Attitudes toward native advertising in its various forms continue to divide the industry. Some view it as publishing’s savior while others see it as the final nail in journalism’s coffin.
Nick Cohen is managing partner and head of content at MediaCom U.K. and oversees content-led campaigns for its clients, some of which include GlaxoSmithKline, Volkswagen and Procter & Gamble. Cohen gave Digiday his view on the native advertising debate, how it’s being managed, and he told us what he made of that now–infamous John Oliver skit lambasting the tactic.
What did you make of John Oliver’s critique of native advertising?
I thought it was very funny. He very astutely highlighted the shoddy end of it. It’s easy for people in advertising to lose a sense of perspective. It’s right that we constantly question things.
What’s your take on native?
Personally, I think the term “native advertising” has been a bit unhelpful. It confuses more than it illuminates. We don’t really actively go out to clients and say, “You should be doing native advertising.” We just talk about content and how it can be used effectively to meet their business objectives.

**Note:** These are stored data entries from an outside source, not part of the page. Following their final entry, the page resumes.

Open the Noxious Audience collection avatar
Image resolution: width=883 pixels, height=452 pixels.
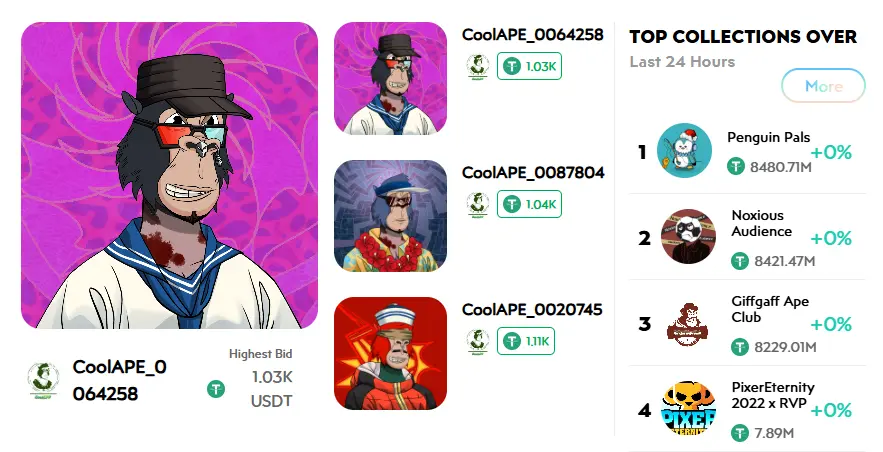(x=688, y=236)
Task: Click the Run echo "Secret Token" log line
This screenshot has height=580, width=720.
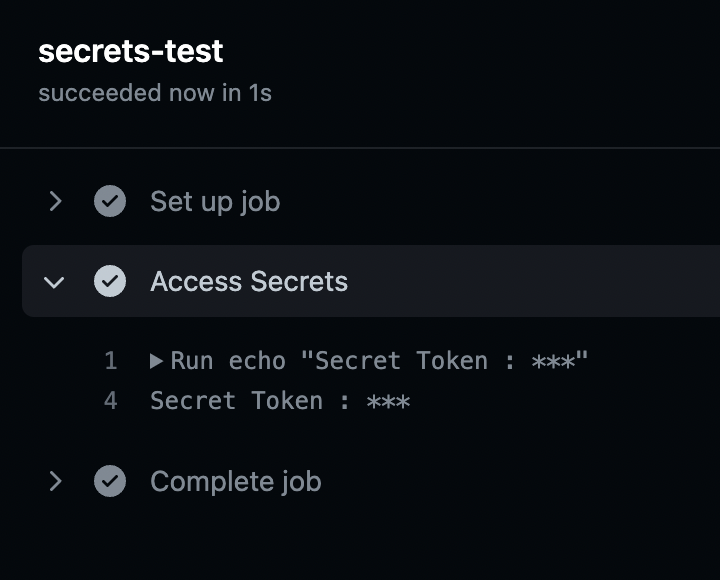Action: 380,361
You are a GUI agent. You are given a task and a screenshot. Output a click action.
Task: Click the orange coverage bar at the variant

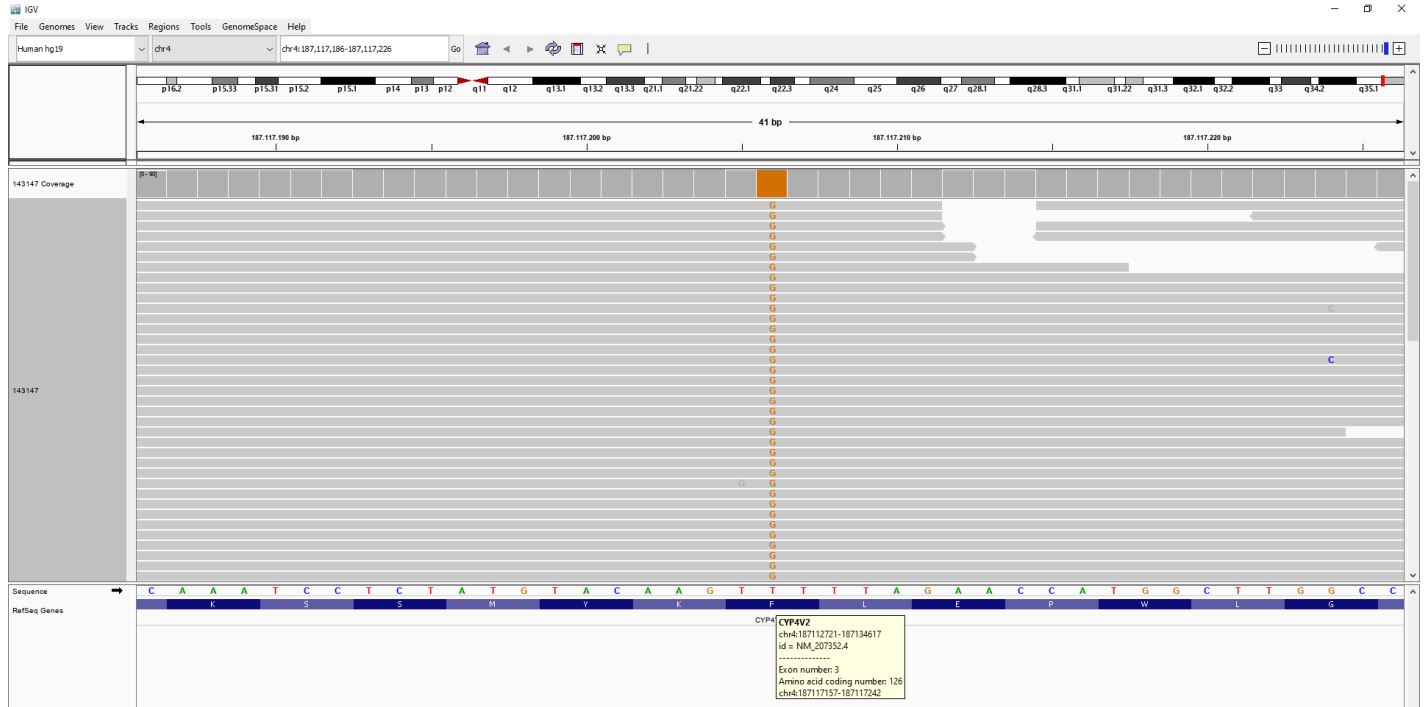[x=771, y=184]
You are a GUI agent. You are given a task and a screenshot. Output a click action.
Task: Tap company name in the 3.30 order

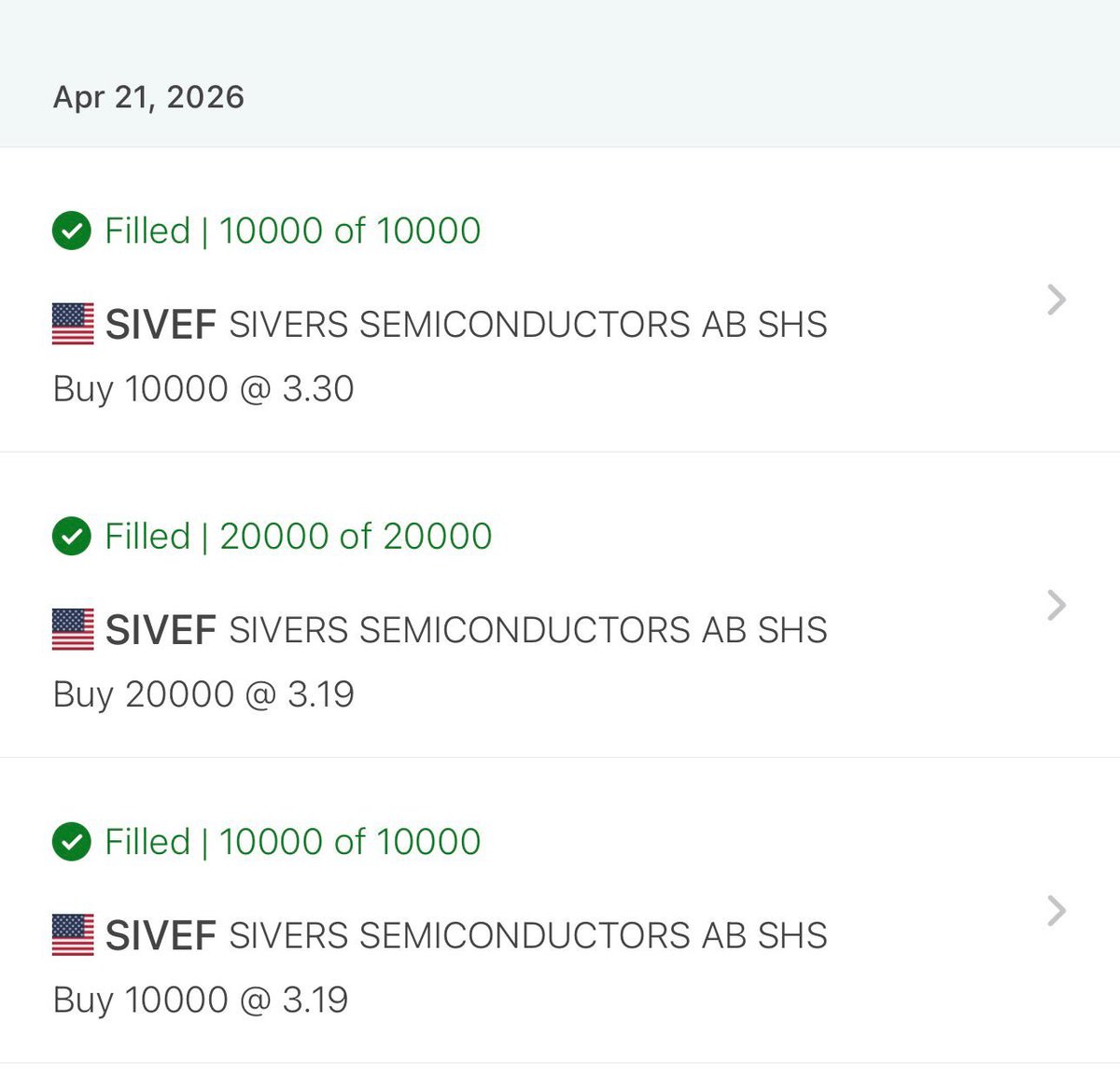click(x=528, y=325)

Which campaigns have you been impressed by recently?
There was a nice example from MediaCom, which I don’t take credit for, where Audi and the Telegraph filmed a race to Le Mans. It’s great content and one of those where it makes sense for the publisher and for the brand: It’s not a square peg for a round hole.
All brands need to be thinking about how they can use content — be it on their website and social channels, through their physical distribution channels or through sponsored content with an external media brand. And there are ways of doing it well, and there’s ways of doing it badly. Focus on doing something everybody would be proud of.
Some publishers draw on journalists to help write ads, others have a completely separate studio and some let brands publish through a self-service model. What are the most typical approaches to sponsored content you’re seeing?
It’s mostly a studio model which we see, where it’s sales people involved in the process of pitching. I think for most publishers there’s still a separation between the sales and those on the editorial side, though as part of a commercial piece of work publishers might commission someone who also writes on the editorial side. For the likes of the Guardian and The Telegraph, who are very active in this space, I’d say the separate-studio model prevails. The likes of BuzzFeed, who we’ve been doing work with recently, use a separate team for commercial content too. AOL and the Huffington Post say that divide needs to evolve, but I think there is a realization that you do need to maintain a separation between the two things.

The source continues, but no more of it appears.